→ Parts of the exercise:
1) In the passage about universal suffrage, write out the part from "There had long" up to and including "different in Germany.", putting "Italy" in place of "Spain".
2) Pick up the passage about universal suffrage after its last sentence and keep writing it.

→ Text block:
There had long been universal suffrage in France, but it had fallen into disrepute through the way it had been abused by the Bonapartist government. After the Commune there was no workers’ party to make use of it. It had also existed in Spain since the republic but in Spain election boycotts had been the rule for all serious opposition parties from time immemorial. The experience of the Swiss with universal suffrage was also anything but encouraging for a workers’ party. The revolutionary workers of the Latin countries had been wont to regard the suffrage as a snare, as an instrument of government trickery. It was different in Germany.
The Communist Manifesto had already proclaimed the winning of universal suffrage, of democracy, as one of the first and most important tasks of the militant proletariat, ["the first step in the revolution by the working class is to raise the proletariat to the position of ruling class to win the battle of democracy" source] and Lassalle had again taken up this point.
Now that Bismarck found himself compelled to introduce this franchise as the only means of interesting the mass of the people in his plans, our workers immediately took it in earnest and sent August Bebel to the first, constituent Reichstag.
And from that day on they have used the franchise in a way which has paid them a thousandfold and has served as a model to the workers of all countries. The franchise has been, in the words of the French Marxist programme, transformé de moyen de duperie qu'il a été jusquici en instrument d'emancipation — transformed by them from a means of deception, which it was before, into an instrument of emancipation. [Engels quotes the theoretical Preamble to the French Workers’ Party’s programme adopted at the 1880 congress in Le Havre. The Preamble was written by Marx.]
And if universal suffrage had offered no other advantage than that it allowed us to count our numbers every three years; that by the regularly established, unexpectedly rapid rise in our vote it increased in equal measure the workers’ certainty of victory and the dismay of their opponents, and so became our best means of propaganda; that it accurately informed us of our own strength and that of all opposing parties, and thereby provided us with a measure of proportion second to none for our actions, safeguarding us from untimely timidity as much as from untimely foolhardiness — if this had been the only advantage we gained from the suffrage, it would still have been much more than enough. But it did more than this by far.

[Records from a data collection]
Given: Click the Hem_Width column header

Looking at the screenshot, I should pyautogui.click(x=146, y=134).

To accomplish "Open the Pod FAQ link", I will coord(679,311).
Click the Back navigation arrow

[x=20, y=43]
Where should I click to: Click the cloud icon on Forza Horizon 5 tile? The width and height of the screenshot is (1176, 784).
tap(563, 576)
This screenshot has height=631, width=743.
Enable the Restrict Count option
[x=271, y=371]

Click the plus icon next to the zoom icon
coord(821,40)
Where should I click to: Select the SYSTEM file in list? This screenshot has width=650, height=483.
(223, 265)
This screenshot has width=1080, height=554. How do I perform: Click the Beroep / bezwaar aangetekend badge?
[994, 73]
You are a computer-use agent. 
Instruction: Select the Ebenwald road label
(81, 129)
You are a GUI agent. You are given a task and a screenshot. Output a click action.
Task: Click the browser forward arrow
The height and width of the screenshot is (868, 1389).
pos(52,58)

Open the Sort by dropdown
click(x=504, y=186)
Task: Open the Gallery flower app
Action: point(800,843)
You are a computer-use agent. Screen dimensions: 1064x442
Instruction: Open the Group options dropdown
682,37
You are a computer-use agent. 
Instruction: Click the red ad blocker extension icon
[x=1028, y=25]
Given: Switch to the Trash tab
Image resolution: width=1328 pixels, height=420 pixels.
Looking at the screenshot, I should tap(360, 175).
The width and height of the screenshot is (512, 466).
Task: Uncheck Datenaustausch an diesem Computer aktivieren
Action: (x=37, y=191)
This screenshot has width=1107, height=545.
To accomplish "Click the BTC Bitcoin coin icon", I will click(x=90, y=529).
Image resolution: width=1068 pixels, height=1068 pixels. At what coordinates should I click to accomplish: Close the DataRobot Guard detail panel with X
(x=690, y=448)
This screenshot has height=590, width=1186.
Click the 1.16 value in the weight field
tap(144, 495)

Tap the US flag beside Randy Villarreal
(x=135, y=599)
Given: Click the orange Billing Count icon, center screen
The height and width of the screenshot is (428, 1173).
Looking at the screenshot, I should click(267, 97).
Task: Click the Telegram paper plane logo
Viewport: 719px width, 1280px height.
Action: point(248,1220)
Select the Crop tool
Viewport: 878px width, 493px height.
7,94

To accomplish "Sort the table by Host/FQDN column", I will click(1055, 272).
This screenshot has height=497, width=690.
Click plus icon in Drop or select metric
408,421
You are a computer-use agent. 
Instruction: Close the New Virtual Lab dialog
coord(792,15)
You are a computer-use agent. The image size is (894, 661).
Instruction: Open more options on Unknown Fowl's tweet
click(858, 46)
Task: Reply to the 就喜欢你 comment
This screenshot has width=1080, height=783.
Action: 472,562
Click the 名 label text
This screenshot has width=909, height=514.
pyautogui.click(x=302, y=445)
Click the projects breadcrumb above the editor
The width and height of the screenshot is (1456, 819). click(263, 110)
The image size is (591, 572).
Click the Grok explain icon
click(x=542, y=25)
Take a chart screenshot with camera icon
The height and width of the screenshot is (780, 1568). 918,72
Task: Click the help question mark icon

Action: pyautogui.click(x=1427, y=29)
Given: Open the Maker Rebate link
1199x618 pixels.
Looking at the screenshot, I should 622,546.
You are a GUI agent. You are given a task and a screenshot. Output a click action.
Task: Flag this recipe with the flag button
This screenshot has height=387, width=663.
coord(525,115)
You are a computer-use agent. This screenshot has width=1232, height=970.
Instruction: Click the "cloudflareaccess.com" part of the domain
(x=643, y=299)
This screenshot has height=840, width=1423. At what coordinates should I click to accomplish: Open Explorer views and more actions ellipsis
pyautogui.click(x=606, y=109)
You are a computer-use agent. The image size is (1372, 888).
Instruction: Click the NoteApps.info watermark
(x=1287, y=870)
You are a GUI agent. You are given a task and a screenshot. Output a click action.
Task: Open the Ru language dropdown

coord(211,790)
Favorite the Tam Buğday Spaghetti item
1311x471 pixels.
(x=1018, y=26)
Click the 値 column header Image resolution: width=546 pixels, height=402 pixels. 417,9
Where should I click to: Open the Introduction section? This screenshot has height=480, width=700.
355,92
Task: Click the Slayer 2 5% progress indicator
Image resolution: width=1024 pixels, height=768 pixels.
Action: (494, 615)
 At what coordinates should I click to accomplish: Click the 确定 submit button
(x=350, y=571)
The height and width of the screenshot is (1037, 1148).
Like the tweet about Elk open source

→ Results of the tasks:
1)
There had long been universal suffrage in France, but it had fallen into disrepute through the way it had been abused by the Bonapartist government. After the Commune there was no workers’ party to make use of it. It had also existed in Italy since the republic but in Italy election boycotts had been the rule for all serious opposition parties from time immemorial. The experience of the Swiss with universal suffrage was also anything but encouraging for a workers’ party. The revolutionary workers of the Latin countries had been wont to regard the suffrage as a snare, as an instrument of government trickery. It was different in Germany.

2)
In election propaganda it provided us with a means, second to none, of getting in touch with the mass of the people where they still stand aloof from us; of forcing all parties to defend their views and actions against our attacks before all the people; and, further, it provided our representatives in the Reichstag with a platform from which they could speak to their opponents in parliament, and to the masses outside, with quite different authority and freedom than in the press or at meetings. Of what avail was their Anti-Socialist Law to the government and the bourgeoisie when election campaigning and socialist speeches in the Reichstag continually broke through it?
With this successful utilisation of universal suffrage, however, an entirely new method of proletarian struggle came into operation, and this method quickly took on a more tangible form. It was found that the state institutions, in which the rule of the bourgeoisie is organised, offer the working class still further levers to fight these very state institutions. The workers took part in elections to particular diets, to municipal councils and to trades courts; they contested with the bourgeoisie every post in the occupation of which a sufficient part of the proletariat had a say. And so it happened that the bourgeoisie and the government came to be much more afraid of the legal than of the illegal action of the workers’ party, of the results of elections than of those of rebellion.
For here, too, the conditions of the struggle had changed fundamentally. Rebellion in the old style, street fighting with barricades, which decided the issue everywhere up to 1848, had become largely outdated....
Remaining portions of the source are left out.